▸ Te analyseren tekst
Raadpleeg ook de lijst van niet-toxische ondersteuning bij prostaatkanker van arts-bioloog drs. Engelbert Valstar.

En als donateur kunt u ook korting krijgen bij verschillende bedrijven, waaronder bij Medpro voor o.a. prostasol  een veel gebruikt natuurlijk middel bij prostaatkanker als alternatief voor hormoontherapie.

17 oktober 2022: Bron: ESMO 2022

De fase 3 KEYLYNK-010-studie toont aan dat een behandeling met immuuntherapie pembrolizumab (Keytruda) plus parpremmer olaparib (Lynparza) bij patiënten met zwaar voorbehandelde uitgezaaide prostaatkanker (inclusief docetaxel) in vergelijking met abiraterone (Zytiga) of enzalutamide (Xtandi) wel een beduidend betere respons met meer CR = complete remissies (1,5 procent vs 0 procent) en PR = gedeeltelijke remissies (15,2 procent vs 5,9 procent) en ziektecontrole = stabiele ziekte (32,4 procent versus 19,3 procent) gaf maar uiteindelijk niet resulteerde in een statistisch significante verbetering van de overall overleving.

Nu is dat bij prostaatkanker heel moeilijk om een statistische significantie te bereiken omdat de meeste mannen al behoorlijk oud zijn (in deze studie gemiddeld 71 jaar) en de meerderheid niet overlijdt aan prostaatkanker maar aan andere oorzaken. Bovendien zijn genoemde medicijnen abiraterone en enzalutamide uitstekende medicijnen die prostaatkanker jarenlang kan remmen en onder controle houden. 

Uit het abstract van de studie:

  • De Onafhankelijke Response Rate (ORR) in de groep van pembrolizumab plus olaparib was 16,8% (95%-BI, 12,3%-22,1%) versus 5,9% (95%-BI, 2,4%-11,7%) in de controlegroep.

▸ Aangeleverde gegevens
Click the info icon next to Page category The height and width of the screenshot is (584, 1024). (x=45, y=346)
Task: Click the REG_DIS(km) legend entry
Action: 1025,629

▸ Te maken opdracht
Beantwoord deze vragen over de tekst over prostaatkanker:
(a) Hoe heet de fase 3-studie die de combinatie van pembrolizumab en olaparib onderzocht?
(b) Hoe oud waren de mannen in deze studie gemiddeld?
(c) Hoe hoog was de Onafhankelijke Response Rate (ORR) in de groep met pembrolizumab plus olaparib?

▸ Resultaat
(a) KEYLYNK-010
(b) 71 jaar
(c) 16,8%